- **Provided passage**
▬▬▬
Controller pad. Joysticks are superb on an arcade cab but in the hand.. not so much.

 

 

Basically what liveinabin said. If I have to pick one, I pick a pad. Joysticks are fine if you have a sturdy control deck or if you only need one button. Any other arrangement and joysticks get cumbersome in a hurry.

 

Exactly. The base of a handheld joystick shifts in your hand as you use it, because it is only supported by one hand, working against the leverage of working the joystick shaft, which is a lever. A gamepad is supported by both hands and working the D-pad doesn't apply any leverage to the base.

 

Joystick. Because they always put the d-pad on the wrong side.

 

They put the D-pad correct side, i.e., the side that the joystick is normally on in arcade machines.

 

Many early arcade games had buttons on both sides of a centrally located joystick so you could play left or right handed.

 

How many can you name? And of those that you can name, how many were major hits? The first "blockbuster" arcade game which used joystick control was Space Invaders, and its joystick (or two buttons in the case of the U.S. Midway upright cabinet) was on the left.

 

A few arcade exceptions included Joust and Defender where left/right or up/down movement was secondary to flapping or thrust/fire/smartbomb controls.
▬▬▬
- **Data excerpts**
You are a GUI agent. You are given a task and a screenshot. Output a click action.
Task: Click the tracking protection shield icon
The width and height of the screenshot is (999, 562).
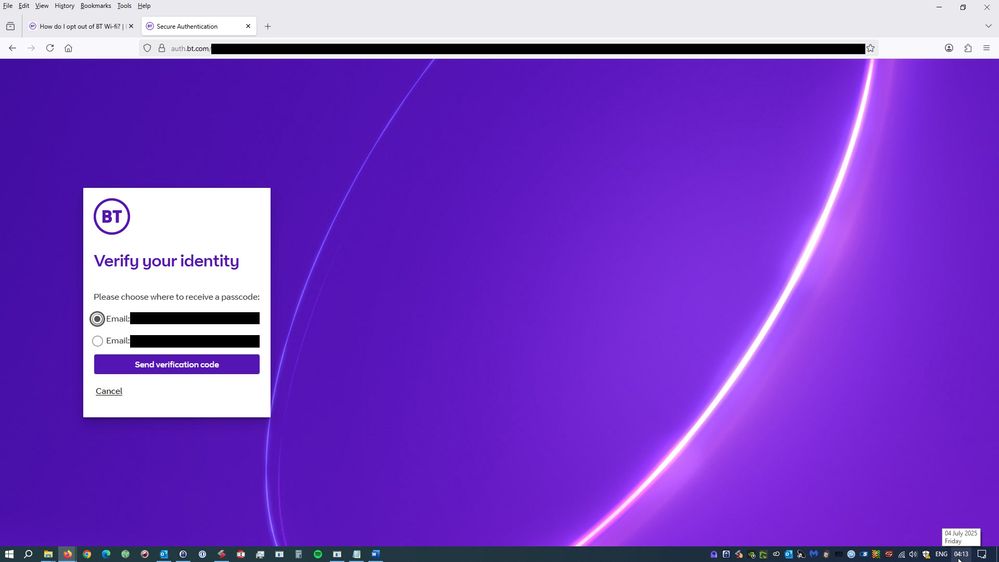(147, 48)
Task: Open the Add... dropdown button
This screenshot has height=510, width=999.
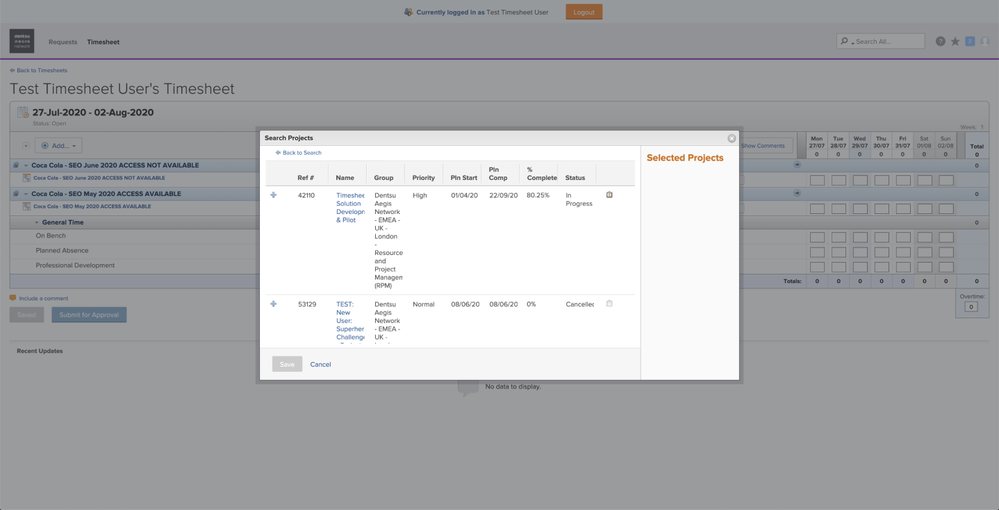Action: pos(58,146)
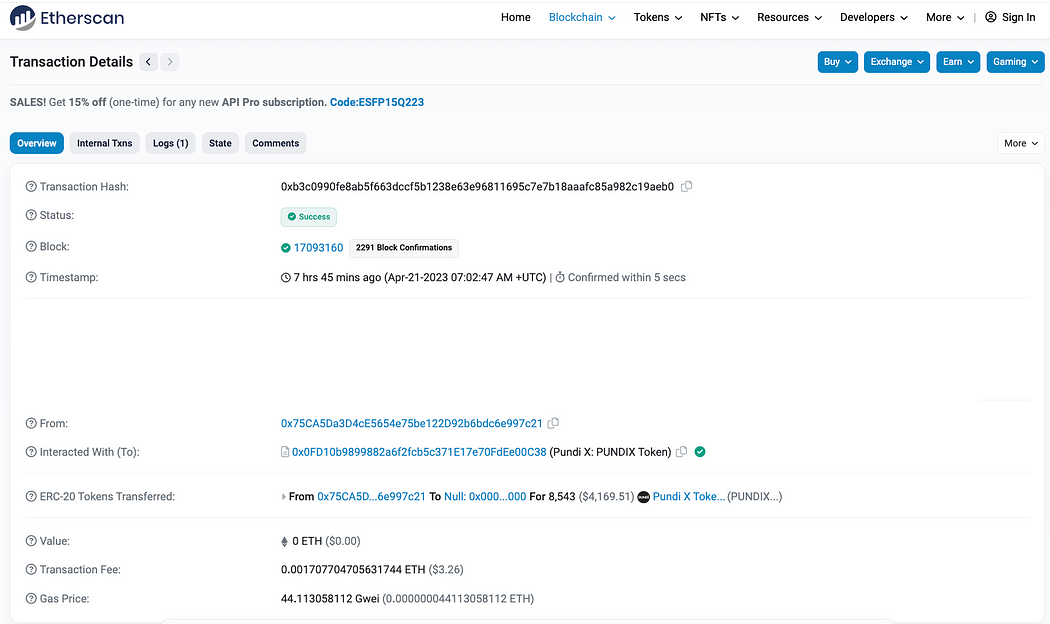
Task: Switch to the Internal Txns tab
Action: coord(105,143)
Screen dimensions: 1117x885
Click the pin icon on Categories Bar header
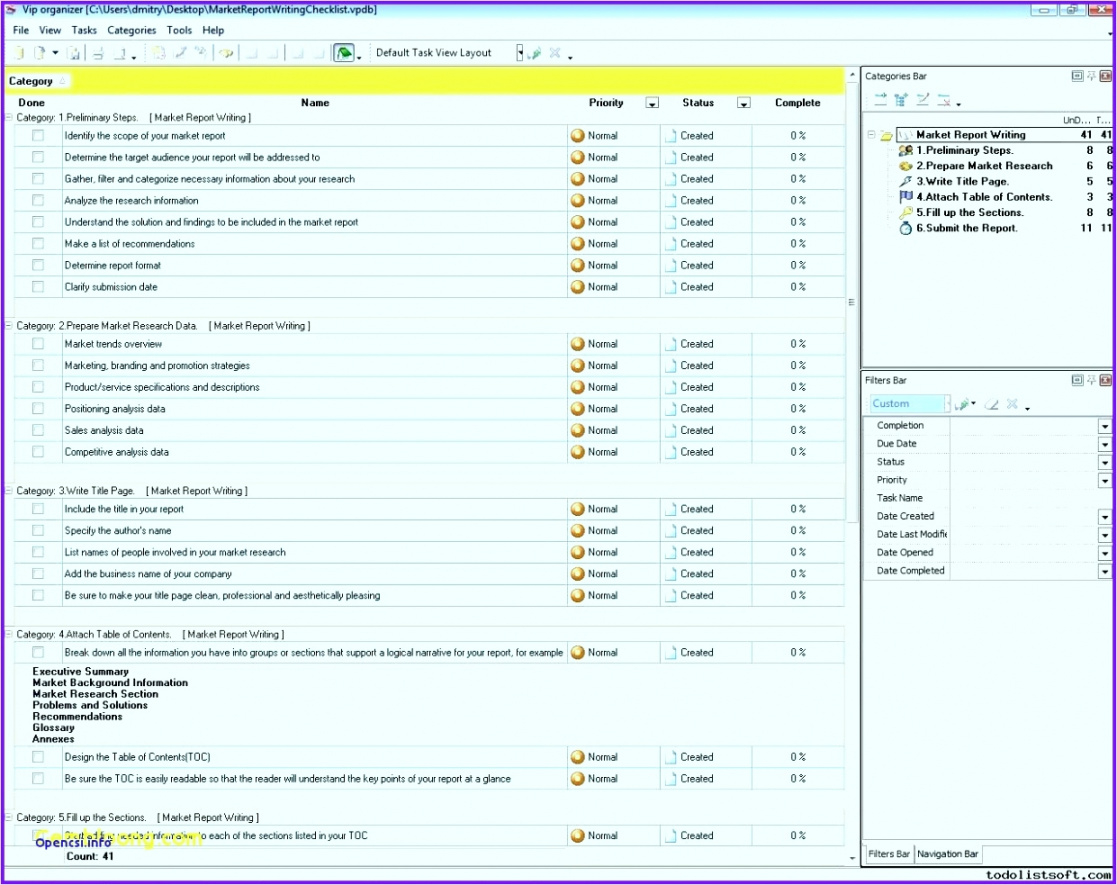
▬▬▬
- **What the exercise asks**
Summarize the forum discussion comparing controller pads and joysticks in two sentences.

- **Exercise response**
Several posters prefer a controller pad, saying a handheld joystick's base shifts because one hand must hold it against the leverage of the shaft, while a pad rests in both hands and its D-pad puts no leverage on the base. One poster picks a joystick because the D-pad is on the wrong side, but others reply that the D-pad sits where arcade joysticks usually were, as on the left in Space Invaders, though some early arcade games had buttons on both sides of a central joystick.